Neural Graduated Assignment for Maximum Common Edge Subgraphs

graph-neural-networks › graph-learning
📄 Abstract

Abstract: The Maximum Common Edge Subgraph (MCES) problem is a crucial challenge with significant implications in domains such as biology and chemistry. Traditional approaches, which include transformations into max-clique and search-based algorithms, suffer from scalability issues when dealing with larger instances.
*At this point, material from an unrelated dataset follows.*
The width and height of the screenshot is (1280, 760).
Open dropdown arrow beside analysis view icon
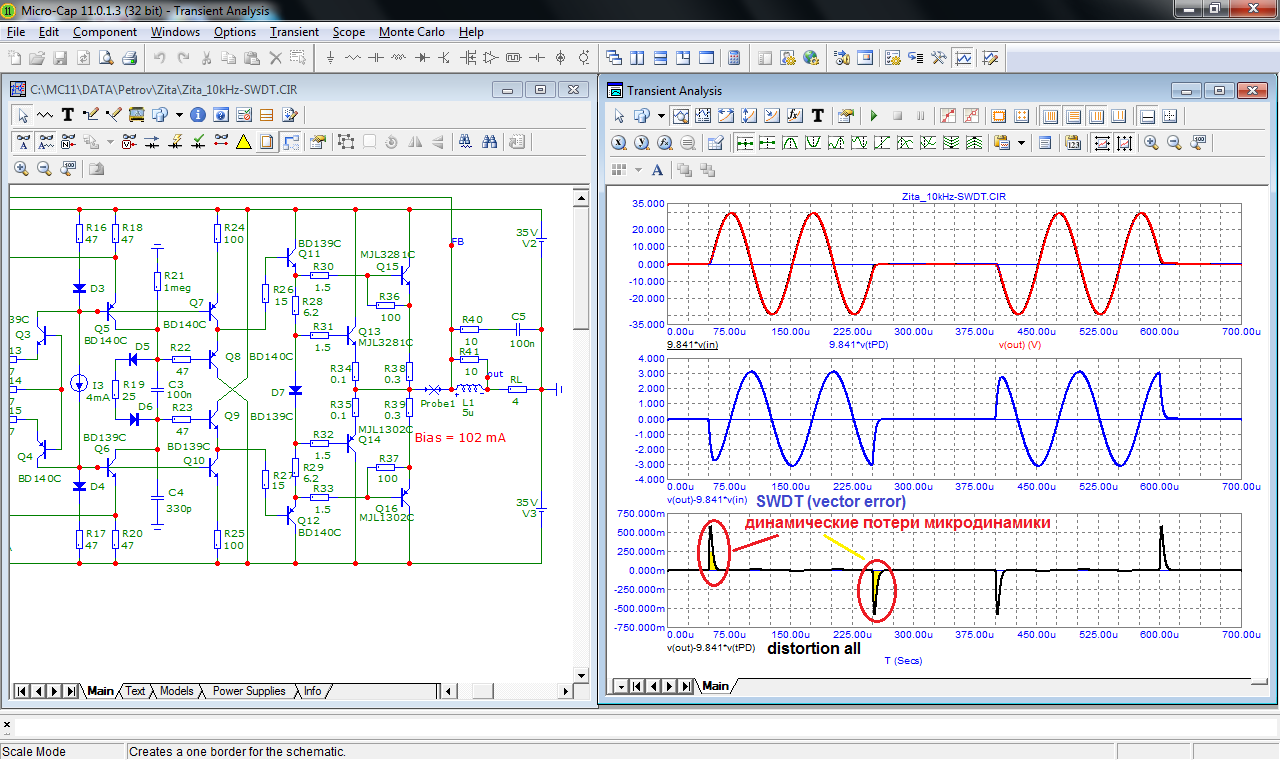coord(661,116)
This paper introduces ``Neural Graduated Assignment'' (NGA), a simple, scalable, unsupervised-training-based method that addresses these limitations. Central to NGA is stacking of differentiable assignment optimization with neural components, enabling high-dimensional parameterization of the matching process through a learnable temperature mechanism. We further theoretically analyze the learning dynamics of NGA, showing its design leads to fast convergence, better exploration-exploitation tradeoff, and ability to escape local optima. Extensive experiments across MCES computation, graph similarity estimation, and graph retrieval tasks reveal that NGA not only significantly improves computation time and scalability on large instances but also enhances performance compared to existing methodologies. The introduction of NGA marks a significant advancement in the computation of MCES and offers insights into other assignment problems.
Authors (5)
Chaolong Ying
Yingqi Ruan
Xuemin Chen
Yaomin Wang
Tianshu Yu
Submitted
May 18, 2025
arXiv Category
cs.LG
arXiv PDF

Key Contributions

Introduces Neural Graduated Assignment (NGA), a scalable, unsupervised-training-based method for MCES. NGA stacks differentiable assignment optimization with neural components, using a learnable temperature for high-dimensional parameterization, and offers theoretical guarantees for fast convergence and better exploration.

Business Value

Enables faster and more accurate analysis of molecular structures and complex networks, accelerating research in drug discovery, materials science, and other fields requiring graph comparison.